__やること__.
(1) パリ・ミュゼットのアルバム紹介文で、「■永遠に語り継がれるパリ・ミュゼット」という見出しの下の段落に出てくる人の名前を、すべて挙げてください。
(2) パリ・ミュゼットのアルバム紹介文に合っているかどうか、(a)〜(c)のそれぞれに「はい」か「いいえ」で答えてください。決め手になった文章中の言葉もそのまま引用してください。(a) ZAZは2010年にデビューした。(b) マヌーシュ・スウィングを広めたのはZAZである。(c) ZAZのライヴではギターが演奏に花を添える。
(3) パリ・ミュゼットのアルバム紹介文を、最後の文の後から書き続けてください。

__文章部分__.
********************
V.A.

「フレンチ・アコーディオン〜オリジナル・パリ・ミュゼット 3〜」

フレンチ・アコーディオン〜オリジナル・パリ・ミュゼット 3〜
Heart of Paris──アコーディオンが伝えるパリの心。
永遠に受け継がれて行くパリ・ミュゼットの魅力を伝える作品!

■アコーディオン

ジョー・プリヴァ、マーティン・オコーナー、ジョエ・ロッシ、エマニュエル・ベックス、ダニエル・ドゥヌショー、アルマン・ラサーニュ、アラン・ミュジキニ、エリック・ブーヴェル、ヴァレリー・ゲルーエ、フランソワ・パリジ、ジャン・コルティ、マルセル・アゾラ、セルジュ・ドゥゾネ、ダニエル・コラン

■永遠に語り継がれるパリ・ミュゼット

2010年にデビューした21世紀のエディット・ピアフことZAZのファースト・アルバム「モンマルトルからのラブレター」。アルバムで聞かれるサウンドはジャンゴ・ラインハルトらが広めたマヌーシュ・スウィングの影響が随所に見受けられます。またライヴではアコーディオンが演奏に花を添えるなど、パリ・ミュゼットからの音楽的影響が見られます。
********************
__データ部分__.
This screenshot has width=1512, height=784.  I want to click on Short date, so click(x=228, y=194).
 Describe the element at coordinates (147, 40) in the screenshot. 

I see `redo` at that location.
********************
__答え__.
(1) ZAZ、エディット・ピアフ、ジャンゴ・ラインハルト

(2)
(a) はい。「2010年にデビューした21世紀のエディット・ピアフことZAZ」
(b) いいえ。「ジャンゴ・ラインハルトらが広めたマヌーシュ・スウィング」
(c) いいえ。「ライヴではアコーディオンが演奏に花を添える」

(3)
また、ここ日本でもアコーディオン奏者の桑山哲也がダニエル・コランと共作でアルバムを作るなど、パリ・ミュゼットの音楽の種は美しい花を咲かせました。
近年こそパリ・ミュゼット関連のアルバムリリースが減りましたが、その影響は尽きせぬ泉の如く連綿と受け継がれています。
本シリーズ、フレンチ・アコーディオン〜オリジナル・パリ・ミュゼット〜は永遠に聴き継がれるべき作品であり、パリの心、そしてアコーディオンの魅力を後生に伝える充実した作品だと言えます。
今後は若手のアコーディオン奏者がどのようなアプローチで新しいパリ・ミュゼットのサウンドを構築していくのか、期待を持って見守りたいと思います。

■本作について

1990年にリリースされたシリーズの第1弾、1993年にリリースされたシリーズの第2弾に続いて、本作がリリースされたのが1997年になります。本作のレコーディングは1993年1月から1994年の3月に掛けてパリのアコースティ・スタジオで行われました。
しかし、そのレコーディングが終了して間もない1994年7月、パリ・ミュゼット界の大スター、ジョエ・ロッシが亡くなり、1996年にはジョー・プリヴァそして本シリーズの全てのギターを演奏したディディエ・ルーサンとディディ・デュプラが亡くなり、期せずして本作は彼らに対する追悼盤となってしまいました。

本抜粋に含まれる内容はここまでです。